Certainly, a cast such as Nick Cave and the Bad Seeds, Snoop Dog aka Snoop Lion, and Bloc Party do nothing to suggest a Serbian flavour, though they do everything to highlight the broad church that is music. Besides, Snoop Dog has done has fair share of “exiting” over time, having achieved “R:Evolution” in accordance with the event’s theme. (The old cool is the new cool, namely, simulated illiteracy.)
There is the Main Arena and the Dance Arena and 20 other stages featuring a range of musical genres. The festival is also spiked by political themes, a protean ensemble ranging from immigration to the sex trade, depending on what hot issues arise at the moment. The more romantic, and perhaps wishful thinking types see in Exit the birth of a political reaction to a Serbia that was suffering under Milošević in 2000, going so far as it call it a mobilising tool against his regime. It was not so much the day the music died as one which resulted in a birth, music as political catharsis. Exits can be symbolic, a matter of escaping one world for another.

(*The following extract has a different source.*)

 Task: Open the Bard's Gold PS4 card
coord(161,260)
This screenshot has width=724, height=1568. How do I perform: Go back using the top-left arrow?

The project’s mission was described by co-founder Bojan Bošković in 2006: “The mission may have changed since getting rid of Milošević – but we are still using music as a powerful tool.” But the art of politics is often the art of expediency, and the festival made headlines when its organisers got into bed with Serbia’s right-wing Radical party after it won control of Novi Sad’s city government. Given that the party’s pugnacious leader, Vojislav Šešelj, is currently facing war crimes charges in The Hague, the matter left a bad taste in the mouth of critics. Had the ideals of the 2000 founders been betrayed? Bošković’s response to this calculated tryst was consistent: for the festival to survive, organisers must make decisions. Then, it was to ensure the continued use of the fortress.
There have been other points jotted down in the negative column. Analysts in the tourism industry have not found much in the way of what Exit returns to the local economy. Yes, there are the fees for concerts, not in themselves exorbitant, but the young patrons, despite being by and large “western” do not tend to fork out as much as they would at other events. They are, as one study in Geographical Institute “Jovan Cvijić” puts it, young and “unemployed” in the main. Then there is the spike in prices during the days of festival, with variations in quality of supply.
Damage also accrues to the fortress each time the revellers stomp through its environs. True, it was designed to sustain considerable amount of wear and tear, but the modern party goer is a breed as ferocious as any Ottoman invader or standing garrison.
The uncritical eye will see the event as one of genuine enjoyment, the image of a state stripped bare. Few countries do musical festivals better than Serbia. In 2010, a study found that 49 “traditional pop music festivals” were held annually. No longer estranged, Serbia is embraced, even if it requires a heavy dose of alcohol and window dressing. In 2006, as former editor of Ritam Magazine, Dragan Ambrozić, remarked, foreign performers were greeted by a different scene to the conventional bogeyman image, finding instead a “knowledgeable, passionate audience – very different to what the media had led them to expect.” The Austrians of the eighteenth century would have been amused by all the fuss.